(Item-finding listing)

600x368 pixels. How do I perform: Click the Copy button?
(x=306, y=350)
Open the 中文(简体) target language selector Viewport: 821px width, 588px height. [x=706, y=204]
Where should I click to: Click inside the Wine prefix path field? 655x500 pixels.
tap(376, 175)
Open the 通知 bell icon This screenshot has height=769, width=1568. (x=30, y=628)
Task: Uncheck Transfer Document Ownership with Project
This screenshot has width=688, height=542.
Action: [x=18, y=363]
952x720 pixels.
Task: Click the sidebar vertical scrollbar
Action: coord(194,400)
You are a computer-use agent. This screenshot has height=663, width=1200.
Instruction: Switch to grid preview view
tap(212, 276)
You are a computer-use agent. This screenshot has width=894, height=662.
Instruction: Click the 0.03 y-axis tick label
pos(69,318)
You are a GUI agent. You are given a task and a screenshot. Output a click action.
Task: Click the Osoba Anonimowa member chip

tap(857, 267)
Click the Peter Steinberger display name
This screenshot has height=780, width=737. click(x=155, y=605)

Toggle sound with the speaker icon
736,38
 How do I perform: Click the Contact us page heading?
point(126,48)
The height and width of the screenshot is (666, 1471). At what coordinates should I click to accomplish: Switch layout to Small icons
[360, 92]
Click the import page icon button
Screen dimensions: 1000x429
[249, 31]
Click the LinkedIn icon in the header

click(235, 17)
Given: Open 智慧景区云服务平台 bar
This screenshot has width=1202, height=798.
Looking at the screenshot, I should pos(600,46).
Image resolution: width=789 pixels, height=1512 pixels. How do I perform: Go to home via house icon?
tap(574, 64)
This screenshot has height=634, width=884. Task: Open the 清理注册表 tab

[WHAT IS EXPECTED] Copy the listing above line for line, without any changes.

[EXPECTED OUTPUT]
600x368 pixels. How do I perform: Click the Copy button?
(x=306, y=350)
Open the 中文(简体) target language selector Viewport: 821px width, 588px height. [x=706, y=204]
Where should I click to: Click inside the Wine prefix path field? 655x500 pixels.
tap(376, 175)
Open the 通知 bell icon This screenshot has height=769, width=1568. (x=30, y=628)
Task: Uncheck Transfer Document Ownership with Project
This screenshot has width=688, height=542.
Action: [x=18, y=363]
952x720 pixels.
Task: Click the sidebar vertical scrollbar
Action: coord(194,400)
You are a computer-use agent. This screenshot has height=663, width=1200.
Instruction: Switch to grid preview view
tap(212, 276)
You are a computer-use agent. This screenshot has width=894, height=662.
Instruction: Click the 0.03 y-axis tick label
pos(69,318)
You are a GUI agent. You are given a task and a screenshot. Output a click action.
Task: Click the Osoba Anonimowa member chip

tap(857, 267)
Click the Peter Steinberger display name
This screenshot has height=780, width=737. click(x=155, y=605)

Toggle sound with the speaker icon
736,38
 How do I perform: Click the Contact us page heading?
point(126,48)
The height and width of the screenshot is (666, 1471). At what coordinates should I click to accomplish: Switch layout to Small icons
[360, 92]
Click the import page icon button
Screen dimensions: 1000x429
[249, 31]
Click the LinkedIn icon in the header

click(235, 17)
Given: Open 智慧景区云服务平台 bar
This screenshot has width=1202, height=798.
Looking at the screenshot, I should pos(600,46).
Image resolution: width=789 pixels, height=1512 pixels. How do I perform: Go to home via house icon?
tap(574, 64)
This screenshot has height=634, width=884. Task: Open the 清理注册表 tab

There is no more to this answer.